* [Task description] Copy each of the following entries word for word, without changing anything.
[begin Material provided]
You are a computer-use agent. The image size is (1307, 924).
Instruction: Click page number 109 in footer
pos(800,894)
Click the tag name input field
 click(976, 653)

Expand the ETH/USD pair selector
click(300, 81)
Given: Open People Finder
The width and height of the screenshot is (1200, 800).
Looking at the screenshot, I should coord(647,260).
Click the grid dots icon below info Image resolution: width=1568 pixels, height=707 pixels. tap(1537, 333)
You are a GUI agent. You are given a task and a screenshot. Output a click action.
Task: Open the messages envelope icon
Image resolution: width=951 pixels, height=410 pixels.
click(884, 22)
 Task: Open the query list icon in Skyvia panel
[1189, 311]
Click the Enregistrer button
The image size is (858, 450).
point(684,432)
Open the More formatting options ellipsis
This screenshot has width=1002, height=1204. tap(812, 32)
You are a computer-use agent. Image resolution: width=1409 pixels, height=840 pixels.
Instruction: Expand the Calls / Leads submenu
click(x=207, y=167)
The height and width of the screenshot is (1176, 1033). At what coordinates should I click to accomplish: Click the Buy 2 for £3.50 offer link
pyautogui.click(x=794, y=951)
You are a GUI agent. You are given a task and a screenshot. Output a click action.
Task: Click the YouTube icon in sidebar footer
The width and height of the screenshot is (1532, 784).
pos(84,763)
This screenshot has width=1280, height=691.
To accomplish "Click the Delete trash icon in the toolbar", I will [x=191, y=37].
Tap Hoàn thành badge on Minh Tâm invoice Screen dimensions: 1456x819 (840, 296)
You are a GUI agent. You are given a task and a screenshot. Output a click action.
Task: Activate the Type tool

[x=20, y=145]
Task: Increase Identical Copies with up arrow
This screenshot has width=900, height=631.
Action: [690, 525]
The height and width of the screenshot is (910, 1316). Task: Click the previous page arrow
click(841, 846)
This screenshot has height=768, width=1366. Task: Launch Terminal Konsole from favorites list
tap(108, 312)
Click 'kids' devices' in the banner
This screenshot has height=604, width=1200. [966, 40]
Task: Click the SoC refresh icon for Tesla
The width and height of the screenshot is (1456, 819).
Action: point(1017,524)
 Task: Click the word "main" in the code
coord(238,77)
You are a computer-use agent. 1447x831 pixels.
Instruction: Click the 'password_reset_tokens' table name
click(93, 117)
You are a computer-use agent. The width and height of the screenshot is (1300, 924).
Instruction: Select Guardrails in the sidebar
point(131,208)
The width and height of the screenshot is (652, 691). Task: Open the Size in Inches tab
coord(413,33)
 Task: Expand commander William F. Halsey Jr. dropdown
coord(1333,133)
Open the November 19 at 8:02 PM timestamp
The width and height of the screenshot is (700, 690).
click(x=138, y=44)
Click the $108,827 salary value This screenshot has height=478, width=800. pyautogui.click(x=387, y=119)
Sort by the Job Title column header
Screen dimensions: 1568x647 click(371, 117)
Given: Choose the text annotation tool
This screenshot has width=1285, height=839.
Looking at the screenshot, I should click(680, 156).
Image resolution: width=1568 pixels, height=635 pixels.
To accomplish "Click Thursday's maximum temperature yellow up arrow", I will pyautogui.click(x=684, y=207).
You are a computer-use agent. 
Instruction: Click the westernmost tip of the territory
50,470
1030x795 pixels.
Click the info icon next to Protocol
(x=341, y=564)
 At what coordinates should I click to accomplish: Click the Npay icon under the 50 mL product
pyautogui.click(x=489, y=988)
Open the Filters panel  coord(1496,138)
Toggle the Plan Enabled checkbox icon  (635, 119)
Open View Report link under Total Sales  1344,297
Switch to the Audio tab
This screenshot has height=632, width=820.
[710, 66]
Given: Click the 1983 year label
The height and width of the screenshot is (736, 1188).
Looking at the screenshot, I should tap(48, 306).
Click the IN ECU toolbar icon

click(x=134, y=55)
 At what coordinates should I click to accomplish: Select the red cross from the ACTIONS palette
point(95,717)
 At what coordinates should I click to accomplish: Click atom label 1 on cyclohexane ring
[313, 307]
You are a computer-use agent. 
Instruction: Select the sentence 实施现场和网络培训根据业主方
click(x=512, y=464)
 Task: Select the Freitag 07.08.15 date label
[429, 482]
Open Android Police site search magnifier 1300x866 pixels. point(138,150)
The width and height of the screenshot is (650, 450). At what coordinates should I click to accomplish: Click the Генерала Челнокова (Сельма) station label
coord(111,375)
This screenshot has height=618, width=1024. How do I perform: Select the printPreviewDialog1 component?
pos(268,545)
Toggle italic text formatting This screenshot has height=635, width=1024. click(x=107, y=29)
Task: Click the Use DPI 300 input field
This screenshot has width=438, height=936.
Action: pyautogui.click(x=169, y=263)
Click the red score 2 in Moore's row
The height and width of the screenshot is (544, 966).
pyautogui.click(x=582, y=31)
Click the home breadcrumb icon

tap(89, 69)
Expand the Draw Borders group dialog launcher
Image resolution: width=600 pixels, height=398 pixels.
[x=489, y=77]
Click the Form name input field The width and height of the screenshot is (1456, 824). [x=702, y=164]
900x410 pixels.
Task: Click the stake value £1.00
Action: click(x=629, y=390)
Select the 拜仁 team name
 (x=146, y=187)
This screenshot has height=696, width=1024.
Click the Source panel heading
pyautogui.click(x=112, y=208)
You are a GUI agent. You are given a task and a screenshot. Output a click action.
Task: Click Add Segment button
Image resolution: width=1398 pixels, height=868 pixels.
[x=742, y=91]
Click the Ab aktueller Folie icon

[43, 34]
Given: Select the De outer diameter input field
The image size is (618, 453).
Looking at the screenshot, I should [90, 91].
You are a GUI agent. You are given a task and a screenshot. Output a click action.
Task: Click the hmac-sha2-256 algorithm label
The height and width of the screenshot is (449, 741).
[end Material provided]
* [Problem solution]
You are a computer-use agent. The image size is (1307, 924).
Instruction: Click page number 109 in footer
pos(800,894)
Click the tag name input field
 click(976, 653)

Expand the ETH/USD pair selector
click(300, 81)
Given: Open People Finder
The width and height of the screenshot is (1200, 800).
Looking at the screenshot, I should coord(647,260).
Click the grid dots icon below info Image resolution: width=1568 pixels, height=707 pixels. tap(1537, 333)
You are a GUI agent. You are given a task and a screenshot. Output a click action.
Task: Open the messages envelope icon
Image resolution: width=951 pixels, height=410 pixels.
click(884, 22)
 Task: Open the query list icon in Skyvia panel
[1189, 311]
Click the Enregistrer button
The image size is (858, 450).
point(684,432)
Open the More formatting options ellipsis
This screenshot has width=1002, height=1204. tap(812, 32)
You are a computer-use agent. Image resolution: width=1409 pixels, height=840 pixels.
Instruction: Expand the Calls / Leads submenu
click(x=207, y=167)
The height and width of the screenshot is (1176, 1033). At what coordinates should I click to accomplish: Click the Buy 2 for £3.50 offer link
pyautogui.click(x=794, y=951)
You are a GUI agent. You are given a task and a screenshot. Output a click action.
Task: Click the YouTube icon in sidebar footer
The width and height of the screenshot is (1532, 784).
pos(84,763)
This screenshot has width=1280, height=691.
To accomplish "Click the Delete trash icon in the toolbar", I will [x=191, y=37].
Tap Hoàn thành badge on Minh Tâm invoice Screen dimensions: 1456x819 (840, 296)
You are a GUI agent. You are given a task and a screenshot. Output a click action.
Task: Activate the Type tool

[x=20, y=145]
Task: Increase Identical Copies with up arrow
This screenshot has width=900, height=631.
Action: [690, 525]
The height and width of the screenshot is (910, 1316). Task: Click the previous page arrow
click(841, 846)
This screenshot has height=768, width=1366. Task: Launch Terminal Konsole from favorites list
tap(108, 312)
Click 'kids' devices' in the banner
This screenshot has height=604, width=1200. [966, 40]
Task: Click the SoC refresh icon for Tesla
The width and height of the screenshot is (1456, 819).
Action: point(1017,524)
 Task: Click the word "main" in the code
coord(238,77)
You are a computer-use agent. 1447x831 pixels.
Instruction: Click the 'password_reset_tokens' table name
click(93, 117)
You are a computer-use agent. The width and height of the screenshot is (1300, 924).
Instruction: Select Guardrails in the sidebar
point(131,208)
The width and height of the screenshot is (652, 691). Task: Open the Size in Inches tab
coord(413,33)
 Task: Expand commander William F. Halsey Jr. dropdown
coord(1333,133)
Open the November 19 at 8:02 PM timestamp
The width and height of the screenshot is (700, 690).
click(x=138, y=44)
Click the $108,827 salary value This screenshot has height=478, width=800. pyautogui.click(x=387, y=119)
Sort by the Job Title column header
Screen dimensions: 1568x647 click(371, 117)
Given: Choose the text annotation tool
This screenshot has width=1285, height=839.
Looking at the screenshot, I should click(680, 156).
Image resolution: width=1568 pixels, height=635 pixels.
To accomplish "Click Thursday's maximum temperature yellow up arrow", I will pyautogui.click(x=684, y=207).
You are a computer-use agent. 
Instruction: Click the westernmost tip of the territory
50,470
1030x795 pixels.
Click the info icon next to Protocol
(x=341, y=564)
 At what coordinates should I click to accomplish: Click the Npay icon under the 50 mL product
pyautogui.click(x=489, y=988)
Open the Filters panel  coord(1496,138)
Toggle the Plan Enabled checkbox icon  (635, 119)
Open View Report link under Total Sales  1344,297
Switch to the Audio tab
This screenshot has height=632, width=820.
[710, 66]
Given: Click the 1983 year label
The height and width of the screenshot is (736, 1188).
Looking at the screenshot, I should tap(48, 306).
Click the IN ECU toolbar icon

click(x=134, y=55)
 At what coordinates should I click to accomplish: Select the red cross from the ACTIONS palette
point(95,717)
 At what coordinates should I click to accomplish: Click atom label 1 on cyclohexane ring
[313, 307]
You are a computer-use agent. 
Instruction: Select the sentence 实施现场和网络培训根据业主方
click(x=512, y=464)
 Task: Select the Freitag 07.08.15 date label
[429, 482]
Open Android Police site search magnifier 1300x866 pixels. point(138,150)
The width and height of the screenshot is (650, 450). At what coordinates should I click to accomplish: Click the Генерала Челнокова (Сельма) station label
coord(111,375)
This screenshot has height=618, width=1024. How do I perform: Select the printPreviewDialog1 component?
pos(268,545)
Toggle italic text formatting This screenshot has height=635, width=1024. click(x=107, y=29)
Task: Click the Use DPI 300 input field
This screenshot has width=438, height=936.
Action: pyautogui.click(x=169, y=263)
Click the red score 2 in Moore's row
The height and width of the screenshot is (544, 966).
pyautogui.click(x=582, y=31)
Click the home breadcrumb icon

tap(89, 69)
Expand the Draw Borders group dialog launcher
Image resolution: width=600 pixels, height=398 pixels.
[x=489, y=77]
Click the Form name input field The width and height of the screenshot is (1456, 824). [x=702, y=164]
900x410 pixels.
Task: Click the stake value £1.00
Action: click(x=629, y=390)
Select the 拜仁 team name
 (x=146, y=187)
This screenshot has height=696, width=1024.
Click the Source panel heading
pyautogui.click(x=112, y=208)
You are a GUI agent. You are given a task and a screenshot. Output a click action.
Task: Click Add Segment button
Image resolution: width=1398 pixels, height=868 pixels.
[x=742, y=91]
Click the Ab aktueller Folie icon

[43, 34]
Given: Select the De outer diameter input field
The image size is (618, 453).
Looking at the screenshot, I should [90, 91].
You are a GUI agent. You are given a task and a screenshot. Output a click action.
Task: Click the hmac-sha2-256 algorithm label
The height and width of the screenshot is (449, 741).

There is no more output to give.